Muy interesantes los breves pero sentidos actos de la Vigilia de los Príncipes, con la impecable presencia uniformada de los cuatro hijos de la Reina, y ocho de los nietos al día siguiente, alrededor del catafalco.
Una escena rebosante de sentido, pues, aunque sea el cumplimiento de unas normas, la visión de estos familiares inmediatos alrededor del túmulo, silenciosos y recogidos, es algo que impresiona.
Un cuarto de hora de vela en esa actitud da para pensar y recordar con algo más que mero cariño superficial.
Detalles a consignar de la misma actitud de cordialidad entre los miembros de la familia real, que han limado las hasta ahora tensas relaciones entre el príncipe Harry y otros miembros, han sido la aparición de los dos hermanos, Guillermo y Harry, con sus respectivas esposas, para ver los recuerdos dejados por el público, y el conceder al menor de los nietos permiso para utilizar su uniforme militar en la Vigilia.
Pero conviene precisar, para valorar la personalidad de la soberana fallecida, que todo este minucioso protocolo ha sido revisado y en gran parte redactado durante años y hasta los últimos años, por la propia reina, como han comentado varias veces los informadores.
Valor trascendente de una fe que no se ha mantenido pacatamente disimulada en falsas actitudes de indiferencia. Isabel II ha profesado un cristianismo sin rebozo y ha querido que su muerte haya sido tratada como lo que es, un encuentro con Dios Padre.
Y los responsables de despedirla han demostrado consecuentemente su adhesión a la monarca desaparecida.
Esto debe ser destacado en un tiempo como el nuestro, cuando tanto se omite e ignora, consciente y culpablemente, la relevancia absoluta del valor religioso en la vida de las personas y los pueblos.
EL FUENERAL DE ESTADO, ACTO CULMINANTE.
El comentario final sobre este solemne conjunto de actos termina con la alusión al más importante y central de todos ellos: el funeral de Estado.
La magna celebración del mismo, con la asistencia de la casi totalidad de los máximos dirigentes mundiales en el recinto del bellísimo gótico inglés de la abadía de Westminster ha mostrado la relevancia que la reina Isabel II ha tenido en el escenario mundial.
Y es importante comentar dos detalles. El de menor importancia, pero sí para los políticos y pueblo español, ha sido la presencia conjunta de los cuatro monarcas vivos (reyes y reinas) en muy destacado lugar de los invitados.
Para cabreo del mendaz gobierno socio comunista que soportamos, el rey reinante, Felipe VI, y el Emérito, Juan Carlos I, con sus respectivas esposas, han sido colocados juntos por el protocolo inglés.
Nada de pamplinas ni chismorreos insultantes ha impedido lo que debía ser.

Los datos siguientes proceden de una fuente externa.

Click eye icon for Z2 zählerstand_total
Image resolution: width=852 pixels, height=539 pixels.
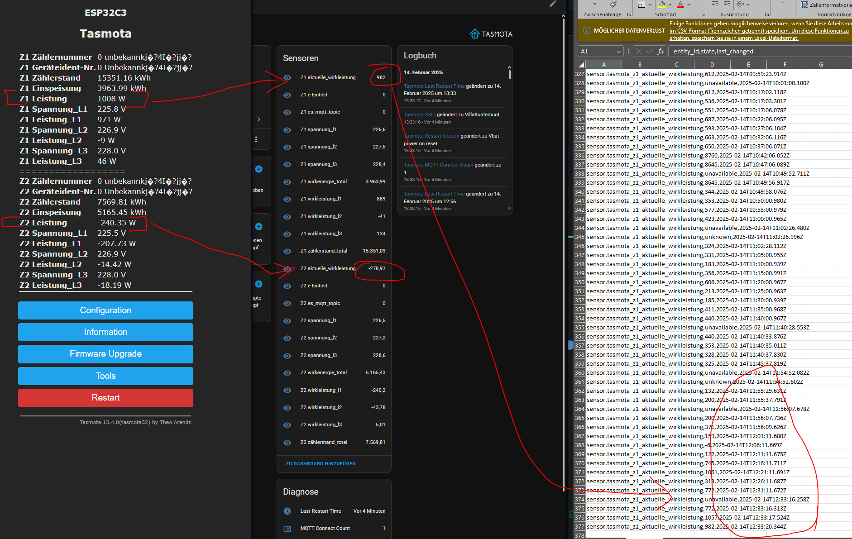click(287, 443)
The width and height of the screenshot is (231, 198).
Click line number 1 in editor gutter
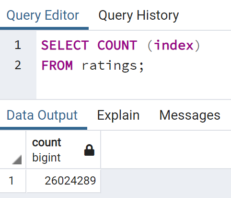click(18, 45)
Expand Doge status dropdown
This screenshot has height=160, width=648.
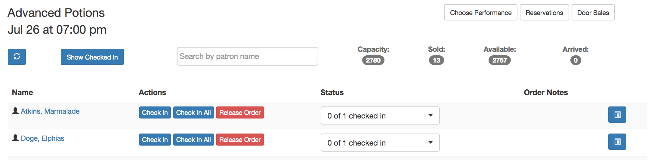tap(380, 143)
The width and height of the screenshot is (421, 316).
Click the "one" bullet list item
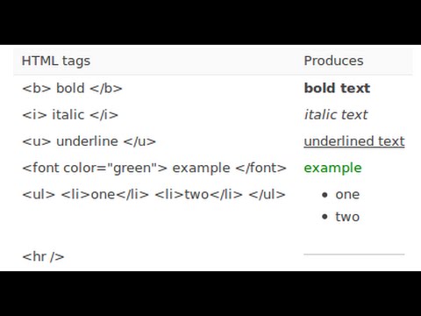(347, 195)
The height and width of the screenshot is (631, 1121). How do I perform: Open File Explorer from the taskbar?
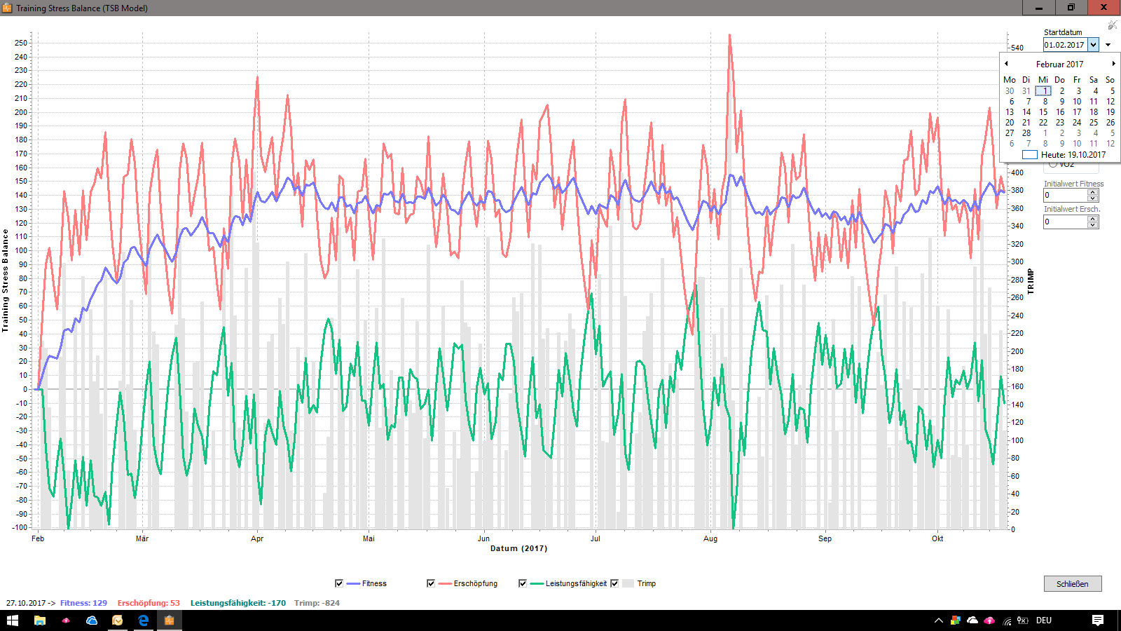[40, 620]
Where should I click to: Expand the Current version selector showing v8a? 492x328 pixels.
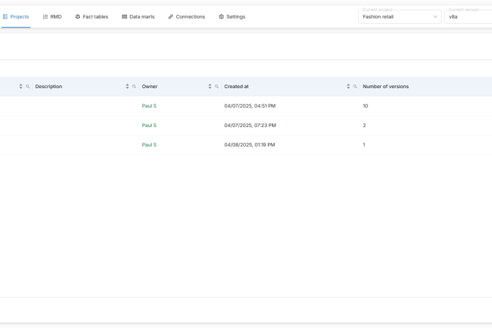pyautogui.click(x=468, y=16)
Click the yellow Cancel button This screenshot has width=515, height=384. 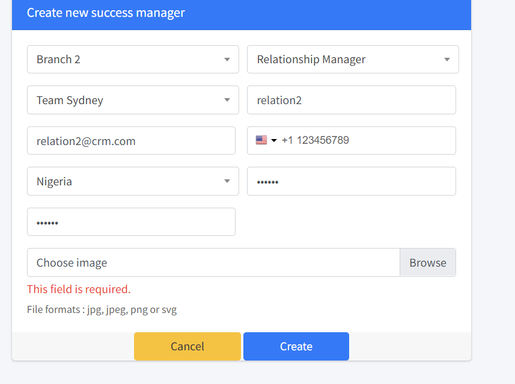point(187,346)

Algo de su reprobable actitud ha sido el comentario desde el gobierno sobre esta ubicación conjunta. La Casa Real se ha disculpado, innecesariamente a mi entender, remitiéndose al protocolo inglés, pero el indecente gobierno ha tenido el mal gusto de calificar como ‘anecdótica’ la presencia del rey Juan Carlos junto al monarca reinante. ¡Vaya ‘anécdota’ llena de sentido, la de esta presencia conjunta!. Que se fastidien los enemigos falaces.
Pero, y esto es lo de valor trascendental, el acto de despedida de la soberana fallecida no ha sido una ‘anecdótica’ ceremonia desprovista de sentido trascendente, no. ¡Ha sido un acto íntegramente religioso!.
Los miembros de la realeza británica, los monarcas invitados, los mandatarios de la mayoría de los países del mundo, han seguido, mediante el folleto que a todos se entregó, la solemnísima liturgia, empapada con la belleza de los cantos corales espléndidamente interpretados, liturgia en la que se ha hecho lectura de textos de la 1ª carta de San Pablo a los Corintios y el Evangelio de San Juan, seguidos del sentido sermón del arzobispo anglicano de Westminster y de breves palabras de oración pronunciadas por insignes ministros de varias confesiones religiosas, entre ellos el cardenal-arzobispo católico de Canterbury.
Todo ha concluido con el grandioso sonido de las trompetas y de la gaita real, antes de transportar el féretro de la reina hasta el exterior, para su traslado procesional hasta el arco de Wellington y siguiente colocación en el vehículo que lo ha trasladado hasta Windsor, donde recibirá sepultura.
Asombrosa en todos los órdenes la amplia celebración, como testimonio y ejemplo para los numerosos dirigentes mundiales, y en concreto para los españoles, ahora ufanados en vacías demostraciones de falaz laicidad que desconoce las raíces de las que se nutre nuestra idiosincrasia existencial como nación de larga historia. Pero no todo ha sido protocolo oficial de un magno homenaje.
EL PUEBLO INGLÉS
Todo lo anterior requiere la alusión elogiosa del modo de comportarse los miles de ciudadanos que han pasado por la capilla ardiente de la monarca fallecida, que tantos años ha sido el factor cohesivo de la vida política y ciudadana de los ingleses.
Es cierto que ha habido un breve incidente del sujeto que saltó los límites de seguridad y llegó a tirar de la bandera que cubría el féretro y tocar el mismo, pero no ha habido expresiones que hayan alterado la seriedad y solemnidad del homenaje a Isabel II.
Muchos de los que pasaban hicieron una inclinación de cabeza ante a la altura del catafalco con el féretro. Y no sólo vimos a ancianos o mujeres. Bastantes jóvenes mostraron con ese ademán su respeto hacia la fallecida Reina.
Es también cierto que mucho de este protocolo minucioso tiene una repercusión mediática respecto a la imagen de la monarquía como forma de gobierno, pero no podemos quedarnos con esta idea utilitaria.
El pueblo británico, por encima de una espectacular parafernalia perfectamente programada y llevada a cabo por tan diversos integrantes, ha mostrado en esta memorable ocasión, que la persona de su soberana ha sido para ellos una realidad valiosa que tiene su raíz en el corazón de estos súbditos.
CONCLUSIÓN AUTORREFERENCIAL
¿Cabe imaginar algo similar en nuestro entorno?
La innegable actitud de división y enfrentamiento entre partidos y políticos de encontradas tendencias no permite conjeturar nada comparable con el responsable y compacto comportamiento de los varios integrantes del mundo inglés.
Esto ha sido un testimonio del buen sentido de los mismos.
Sí, ha habido un preciso y bien cumplido protocolo, pero ha habido algo más, y esto es necesario hacerlo constar. Yo lo llamaría ‘civismo’, ‘cultura política’, actitud que incluye la estima del valor de las instituciones centenarias, como es la monarquía.